Martifer SGPS, S.A.
- Company type: Public
- Traded as: Euronext Lisbon: MAR
- ISIN: PTMFR0AM0003
- Industry: Metallic Construction Energy Systems Electricity Generation
- Founded: 1990
- Headquarters: Oliveira de Frades, Portugal
- Key people: Carlos Martins, Chairman Jorge Martins, CEO
- Products: Steel Structures Aluminium Stainless Steel wind and solar energy
- Revenue: € ~650 million (core activity - 2008)
- Number of employees: ~3000 (2008)
- Website: www.martifer.com

= Martifer =

Martifer SGPS, S.A. is a family group based in Oliveira de Frades, Portugal, with over 3,000 employees, focusing its activity on the metal construction and renewable energy areas.

The company launched its first operations in 1990 in the metal structure industry. In 2004, it entered the renewables business, leveraging know-how from the metal construction operation to develop the energy equipment division.

Martifer is a market leader in Iberia for metal construction, and aims to become the top player in other specific markets, namely Europe and Angola.

In renewable energies, Martifer would like to become established as an integrated producer of turn-key solutions for the wind and solar segments. Furthermore, within renewable energies, Martifer operates as a promoter of electricity generation projects, with a portfolio of holdings in projects at different phases of development.

Martifer SGPS, SA is the Group's holding company and has been listed on the Euronext Lisbon since June 2007. In 2008, its core activity operating revenues reached EUR 650 million.
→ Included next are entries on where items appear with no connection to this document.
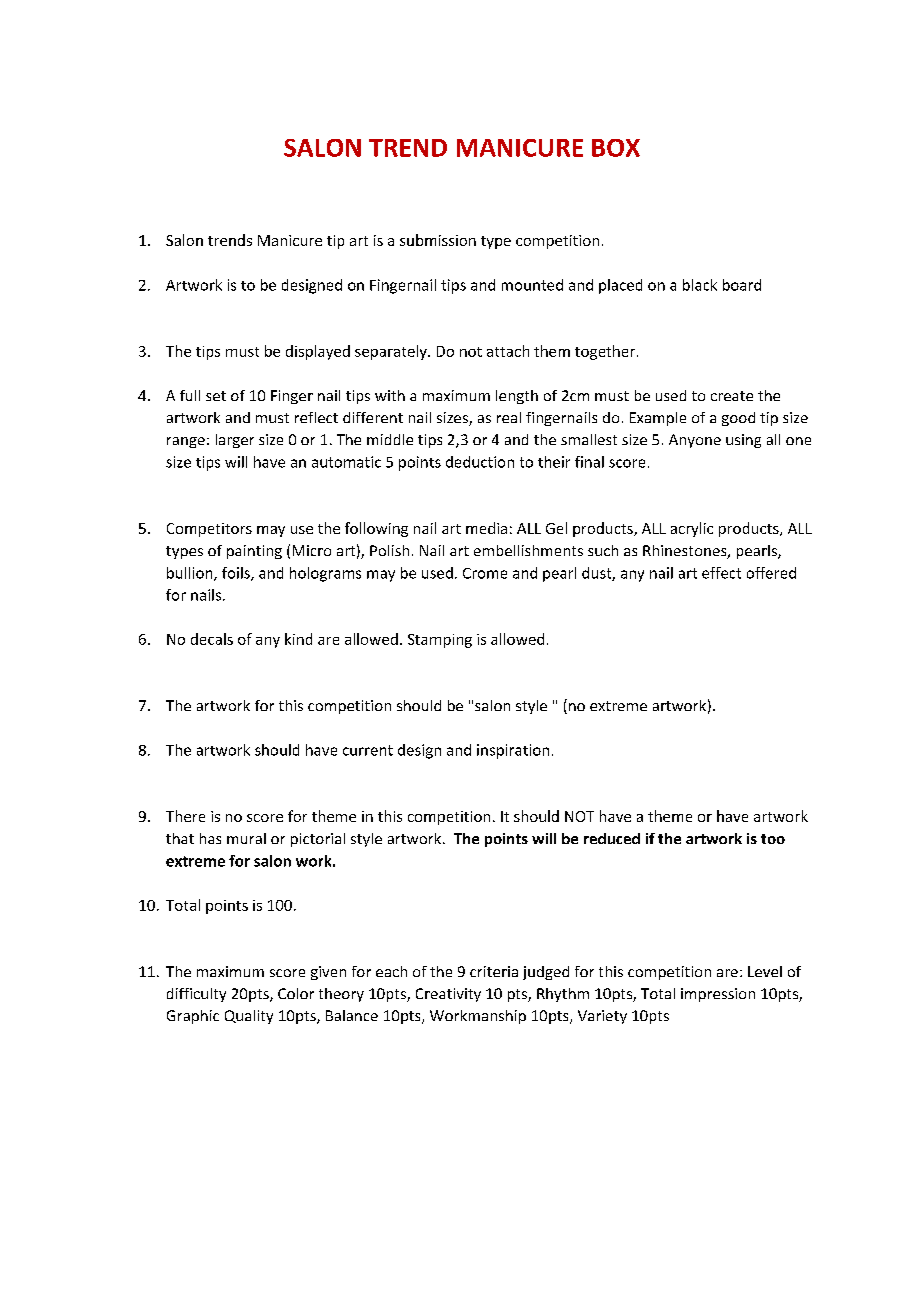 Image resolution: width=924 pixels, height=1308 pixels. Describe the element at coordinates (721, 573) in the document. I see `effect` at that location.
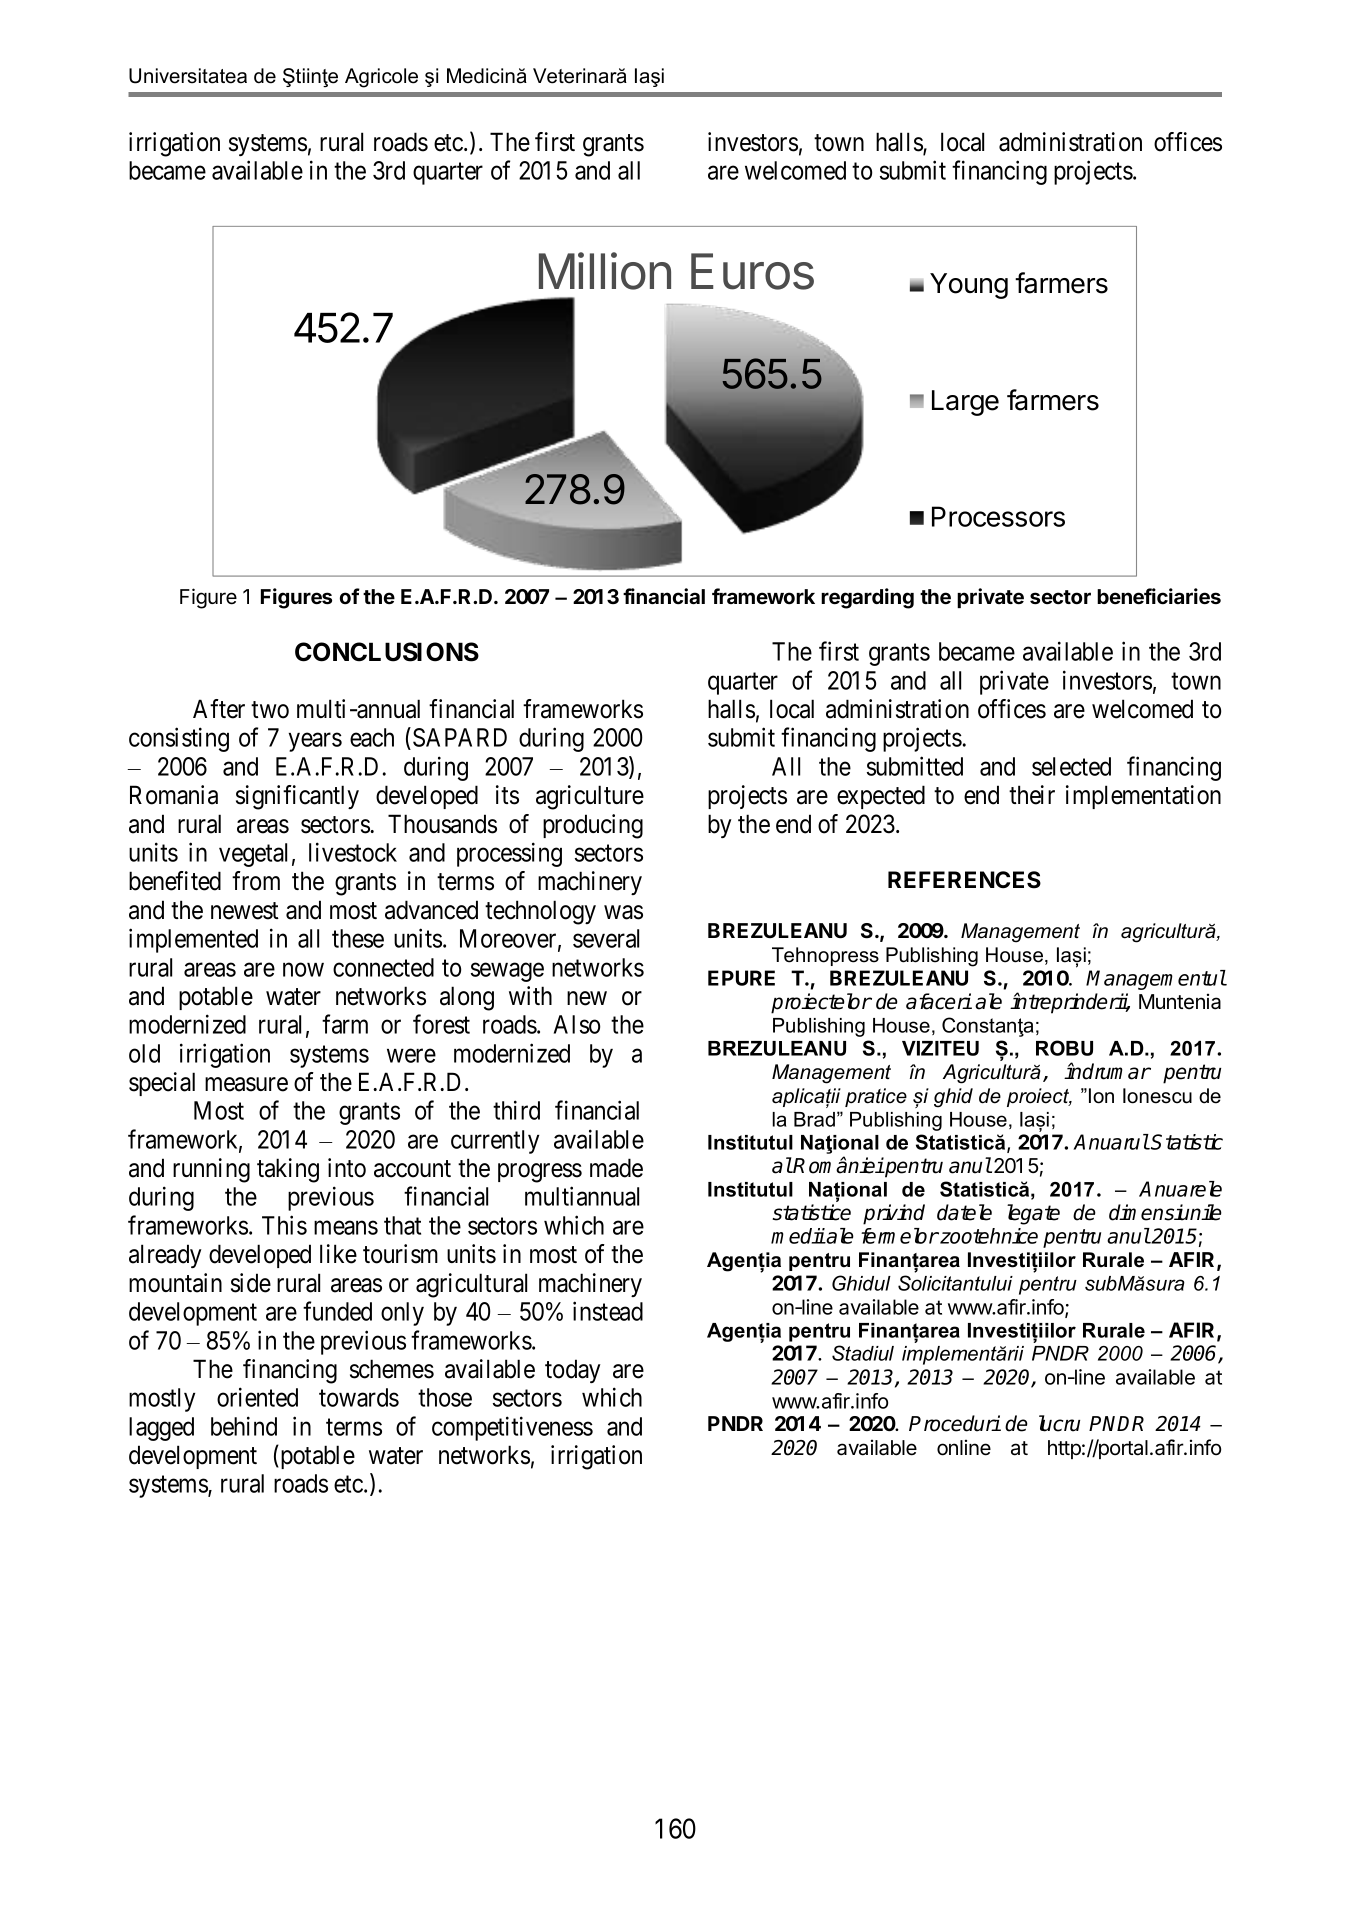 This screenshot has height=1910, width=1350. What do you see at coordinates (1033, 1214) in the screenshot?
I see `legate` at bounding box center [1033, 1214].
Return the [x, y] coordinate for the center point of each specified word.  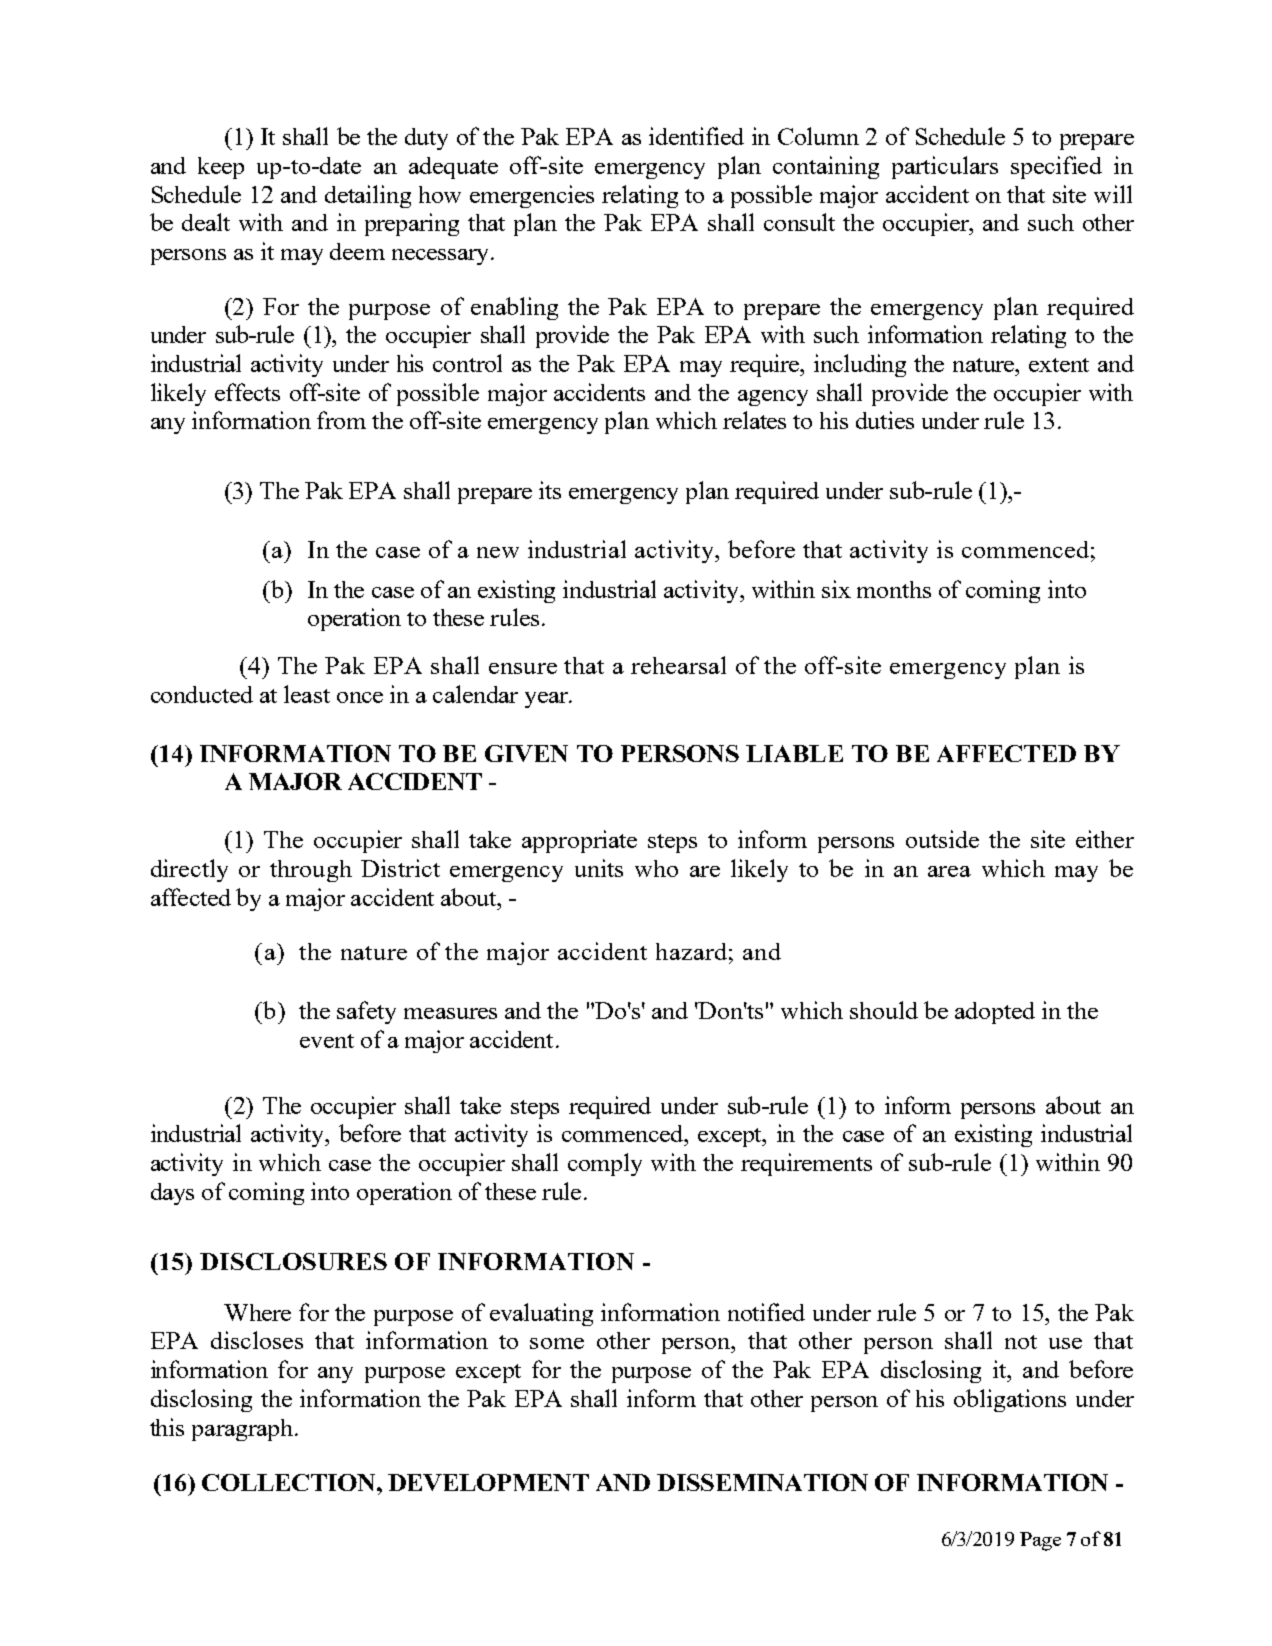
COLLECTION [290, 1482]
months [894, 589]
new [498, 552]
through [311, 871]
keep [221, 168]
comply [605, 1164]
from [341, 420]
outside [942, 839]
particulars [945, 167]
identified [696, 136]
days [172, 1194]
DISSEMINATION [762, 1482]
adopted [995, 1013]
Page [1040, 1541]
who [656, 868]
The main shareholder structure is made up of the founding partners, through I’M SGPS, S.A., and the Mota-Engil Group, both control approximately 80% of the company.

In June 2009, Martifer and Hirschfeld Wind Energy Solutions, a part of Hirschfeld Industries in Texas, United States, announced a Joint venture for the manufacture of wind towers and related components in the United States. The project cost was estimated to cost $40 million US dollars to build a new facility in San Angelo, Texas. Production was originally expected to reach a capacity of 400 towers a year by 2013. However, the operation was unable to compete effectively in the very difficult pricing environment for wind towers in the 2009-2011 time frame and the investment failed to reach its objectives. On July 18, 2012, Hirschfeld announced that it had acquired the remaining 50 percent of the joint venture from Martifer for a small cash payment, and as of 2014, had converted the plant to build steel bridge structures. The last wind tower was produced there in 2012.

== History ==
The company was founded by two brothers, Carlos Martins and Jorge Martins in Oliveira de Frades, Central Portugal,. The enterprise has started with 18 employees. Today the group has worldwide 3,000 employees. Subsidiaries are in Spain (1999), Poland (2003), Romania (2005), Czech Republic (2005), Slovakia (2005), Germany (2005), Brazil (2006) and Angola (2006).